SCPS ChatGPT workshop

How can ChatGPT help your research, a discussion workshop

workshop
Author

Yvette Perrott

Published

May 24, 2023

“How can ChatGPT help your research, a discussion workshop”

The School of Chemical and Physical Sciences had a lunchtime workshop on how we are using ChatGPT and thoughts to consider into the future. It was a packed room showing the wide interest in this topic. Luke Liu from Chemistry told us about how he’s been using ChatGPT as a “non-coder” to write python scripts. This has enabled him, for example, to quickly produce a plotting GUI which he could compile and copy onto a different computer to enable him to easily plot some research data.

Andre Geldenhuis from Research Computing spoke about how to use ChatGPT to create and understand sbatch run scripts for Rāpoi. This was a great example of how to use ChatGPT for a fairly simple problem, but one that has lots of different options that could take you a long time to read through and understand. This could potentially be a big timesaver the next time you want to do something slightly different from the standard like selecting a particular node to run on.

Geoffrey Weal, a post-doc in Chemistry spoke about progress in mining scientific literature using ChatGPT (or other natural language processing algorithms). In his area of research, there is a lot of literature going back many years that may contain data tables in non-machine-readable format, or embedded in the text of a paper. He and his group are working on ways to in the first instance select useful papers without a researcher’s input, and eventually automatically extract these data.

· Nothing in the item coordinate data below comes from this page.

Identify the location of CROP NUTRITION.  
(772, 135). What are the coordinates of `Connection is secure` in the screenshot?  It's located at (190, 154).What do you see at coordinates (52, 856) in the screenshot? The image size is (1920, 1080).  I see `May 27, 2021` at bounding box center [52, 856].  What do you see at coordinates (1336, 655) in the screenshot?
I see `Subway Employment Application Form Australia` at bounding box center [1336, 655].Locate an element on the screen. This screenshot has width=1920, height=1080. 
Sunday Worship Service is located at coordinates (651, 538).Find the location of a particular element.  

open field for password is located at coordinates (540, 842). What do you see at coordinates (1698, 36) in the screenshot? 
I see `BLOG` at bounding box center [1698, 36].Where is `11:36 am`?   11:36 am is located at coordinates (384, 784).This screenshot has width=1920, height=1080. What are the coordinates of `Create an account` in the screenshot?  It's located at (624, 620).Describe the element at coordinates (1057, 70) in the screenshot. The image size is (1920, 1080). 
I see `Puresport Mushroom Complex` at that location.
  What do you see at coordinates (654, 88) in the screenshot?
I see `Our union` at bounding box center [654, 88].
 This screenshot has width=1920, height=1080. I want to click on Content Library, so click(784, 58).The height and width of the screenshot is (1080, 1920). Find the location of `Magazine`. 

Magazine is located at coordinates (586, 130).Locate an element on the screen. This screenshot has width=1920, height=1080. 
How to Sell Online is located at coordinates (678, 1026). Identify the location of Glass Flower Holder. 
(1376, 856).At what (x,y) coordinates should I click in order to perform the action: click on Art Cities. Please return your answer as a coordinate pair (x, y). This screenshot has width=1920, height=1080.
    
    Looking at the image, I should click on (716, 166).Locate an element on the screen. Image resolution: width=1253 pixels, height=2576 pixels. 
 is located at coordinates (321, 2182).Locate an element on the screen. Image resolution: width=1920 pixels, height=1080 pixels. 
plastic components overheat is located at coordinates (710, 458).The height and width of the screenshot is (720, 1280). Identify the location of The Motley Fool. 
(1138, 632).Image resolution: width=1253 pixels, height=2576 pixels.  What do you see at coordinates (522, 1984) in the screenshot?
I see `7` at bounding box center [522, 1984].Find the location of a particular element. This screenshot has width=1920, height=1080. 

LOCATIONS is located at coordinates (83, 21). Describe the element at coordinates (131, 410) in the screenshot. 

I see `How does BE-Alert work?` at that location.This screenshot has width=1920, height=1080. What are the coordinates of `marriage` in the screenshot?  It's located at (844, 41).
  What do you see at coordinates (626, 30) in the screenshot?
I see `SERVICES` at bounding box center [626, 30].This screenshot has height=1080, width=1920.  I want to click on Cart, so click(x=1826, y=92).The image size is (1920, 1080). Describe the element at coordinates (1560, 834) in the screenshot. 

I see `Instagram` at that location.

Baptiste Auguie from Physics, in his talk ‘Behold: The Three Lows of Robotics’ provided an important balancing argument by summarising various reasons one might want to refrain from using (enthusiastically) ChatGPT. He mentioned some of the IP issues around the training sets that are being used to train the network (i.e. all of your code on GitHub), and the concerns around the human rights of people in less developed countries being used to ensure general content from the internet used for training is clean, as well as more philosophical arguments about the future of AI.